Lurie e Waits voltariam a colaborar, respectivamente, em "Mystery Train" (1989) e "Noite na Terra" (1991), embora com menos sucesso, antes da chegada de "Homem Morto" (1995), um western de contornos metafísicos, com Johnny Depp, e que traria os riffs da guitarra ao garage-cinema de Jarmusch. Desejoso de ouvir Neil Young no filme, "perseguiu" o músico até obter reposta positiva. A participação de Krist Novoselic e de Dave Grohl (dos Nirvana) chegou a ser pensada, mas o canadiano acabou sozinho em estúdio e compôs a música enquanto assistia ao filme. Sem canções ou sem diálogos sobre canções, ao contrário do que acontecia no cinema de Tarantino ("Pulp Fiction" tinha estreado um ano antes), "Homem Morto" confirmava Jarmusch, na sua abordagem à música, como um boémio distante e selecto e não um "enfant-terrible" educado em videoclubes, sempre pronto a piscar o olho ao espectador. Quanto ao disco homónimo de Neil Young, "Dead Man", teria uma vida para lá do cinema, influenciando músicos associados às margens do metal, como os Earth e o sunn 0))).
"Ghost Dog"/ "O Método do Samurai" (1999), foi a longa-metragem de ficção seguinte e tal como tinha acontecido em "Down by Law", a música vinha primeiro. Apaixonado por dub, jazz e hip-hop, e sobretudo, pelas misturas de RZA, dos Wu Tang Clan, Jarmusch criou um argumento e depois um filme sobre um solitário e curioso assassino profissional, conhecido como Ghost Dog (Forest Whitaker) que ouve hip-hop e cria pombos-correios. O compositor escolhido foi RZA que, depois de vários encontros com Jarmsuch, entregou a cassete que daria origem à partitura final, enquanto a edição coube ao próprio cineasta que dispôs no filme as batidas e cadências entretanto transformadas em texturas.
Com efeito, é raro encontramos nos filmes de Jarmusch sons assertivos ou espectaculares. As canções, quando aparecem, não explodem ou gritam na narrativa, como acontece em "Do The Right Thing", de Spike Lee, "Reservoir Dogs" ou "Pulp Fiction", de Tarantino, ou em "Goodfellas" e "Mean Streets", de Scorsese. Simplesmente, "desaparecem" no ambiente criado pela banda sonora original ou subordinam-se a uma sonoridade, como a do jazz etíope de Mulatu Astatke que acompanha a viagem de Don Johnston (Bill Murray) em "Broken Flowers".
Pode parecer uma opção paradoxal, atendendo à vertigem violenta e ruidosa da cultura pop, mas Jarmusch compensa-a com uma qualidade que tem faltado a muitos dos seus pares: um entusiasmo e uma atenção sempre renovada à música que se vai fazendo.

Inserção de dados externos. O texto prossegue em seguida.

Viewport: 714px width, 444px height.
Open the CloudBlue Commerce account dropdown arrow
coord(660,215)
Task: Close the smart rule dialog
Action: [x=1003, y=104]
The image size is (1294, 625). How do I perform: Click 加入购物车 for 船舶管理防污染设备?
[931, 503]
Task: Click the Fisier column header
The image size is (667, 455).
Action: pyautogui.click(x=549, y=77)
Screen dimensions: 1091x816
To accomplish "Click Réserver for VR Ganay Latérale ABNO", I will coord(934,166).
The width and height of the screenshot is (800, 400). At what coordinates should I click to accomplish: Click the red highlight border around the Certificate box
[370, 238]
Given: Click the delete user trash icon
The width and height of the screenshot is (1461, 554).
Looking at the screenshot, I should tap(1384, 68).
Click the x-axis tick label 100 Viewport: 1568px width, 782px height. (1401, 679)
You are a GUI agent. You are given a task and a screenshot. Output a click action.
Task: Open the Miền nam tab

Por outro lado, não está preso aos anos 60 e 70, como Scorsese (que confessa não perceber o hip-hop), e até certo ponto como Wes Anderson, nem lhe interessa fazer uma arqueologia de géneros e citações cinéfilas (o exemplo de Morricone em "Os Limites do Controle" é uma excepção). No seu cinema, como aconteceu na sua vida, a música vem primeiro (não são as aparições de Iggy Pop, RZA, Joe Strummer nos seus filmes, formas discretas de homenagem?). E pode dar a ouvir histórias e músicas que não vêm nos créditos finais.